Cette offensive policière s’inscrit dans un contexte répressif plus large quant à « l’occupation » de la Place du Ravelin. En effet, depuis que la municipalité a entamé son plan de restructuration/ réhabilitation du quartier, on a vu surgir tout un arsenal de contrôle passant des installations massives de caméra de vidéosurveillance, à la politique « tolérance zéro » pour les bars (ne pas dépasser : son petit périmètre de trottoir, un certain volume sonore, la limite horaire de fermeture, sous peine d’amende voire de fermeture administrative) et des contrôles, amendes et dégagement massifs de gens qui « traîneraient », dans les rues ou sur les places.

Tranquillité donc ? Vous pouvez toujours (nous) courir (après), nous irons toujours plus vite que vous.

Nous avons d’autres ambitions pour la ville que celle d’en faire une cité tranquille, propre et sécurisée. Nous aimons le débordement dans la fête. Nous aimons l’imprévu. Nous aimons parcourir les rues sans nous sentir observés par des tonnes de caméras.
Et visiblement nous ne sommes pas les seuls puisque ce Jeudi au Ravelin, il y avait du monde. Du monde pour danser, du monde qui jouait à la pétanque, du monde qui ne voulait pas se laisser dégager par les flics, du monde prêt à mettre son corps en jeu pour défendre nos manières d’habiter.

__________________

Pour info : concernant les deux personnes arrêtées, l’une est sortie le lendemain matin après avoir passé une nuit en cellule de dégrisement. Elle nous a raconté être tombée sur un flic sympa qui a fait le pied de grue toute la nuit devant sa cellule pour éviter qu’il ne se fasse défoncer par les autres flics.

La deuxième personne a eu moins de chance. Elle a fait plus de 24 heure de garde-à-vue. Les flics l’accusent « d’Outrage et Rebellion ». Trois keufs témoignent contre lui.

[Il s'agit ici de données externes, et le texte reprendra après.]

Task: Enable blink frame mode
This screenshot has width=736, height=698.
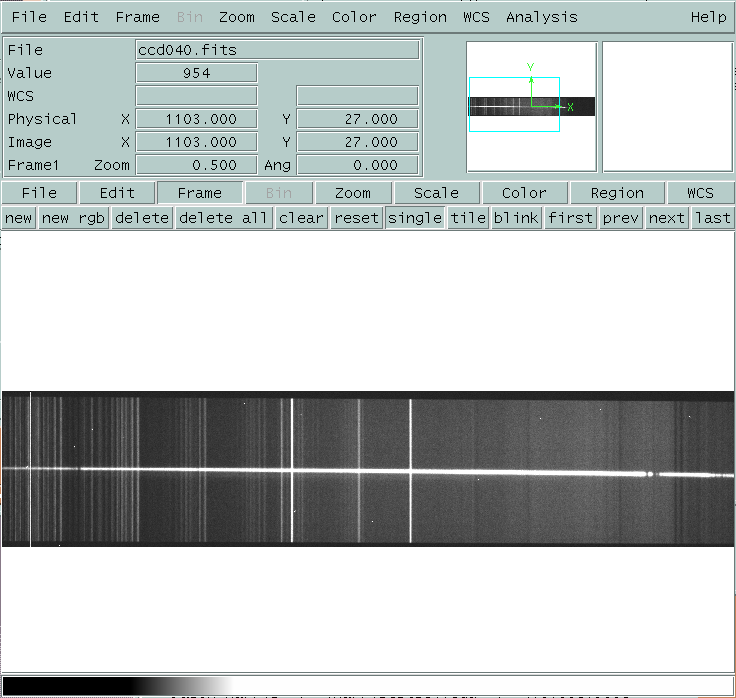Action: (x=516, y=218)
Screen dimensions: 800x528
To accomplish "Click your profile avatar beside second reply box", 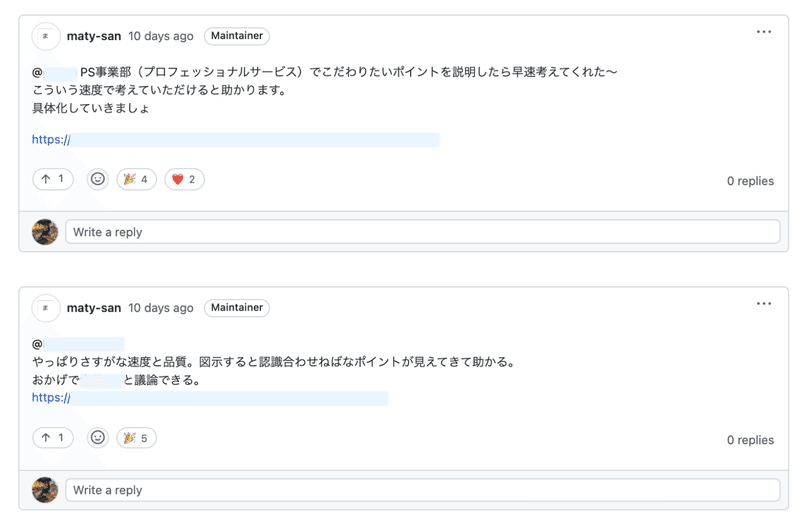I will pos(45,490).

Évidemment il fallait bien trouver quelque chose pour expliquer le fait que la personne arrive au commissariat avec de nombreux bleus et un énorme hématome/ boule sur la cheville (peut-être une fracture..).
Il aura un procès au mois de Novembre.

« KAUFMAN AND BROAD DANS NOS REVES SOUVENT TU CREVES ! »

Quelques habitant.e.s du quartier encore en vie (et qui comptent bien le rester).

Notes

[1Kaufman and Broad : c’est le promoteur immobilier qui a signé un compromis de vente avec la mairie pour acheter une partie de l’Hôpital La Grave. Il prévoit de complètement raser les bâtiments les plus récents pour construire à la place 500m² de centre commercial, d’hôtels et appartement de luxe. Plus l’appareil sécuritaire qui va avec (compagnies privés de vigiles, caméra intelligente de vidéo surveillance, périmètre fermé … inspiré des gated communities tristement célèbres aux Etats-Unis ou aux Mexique). Cet transformation du quartier implique évidemment un « nettoyage » qui s’applique à coup de répression. Cette soirée en était un parfait exemple.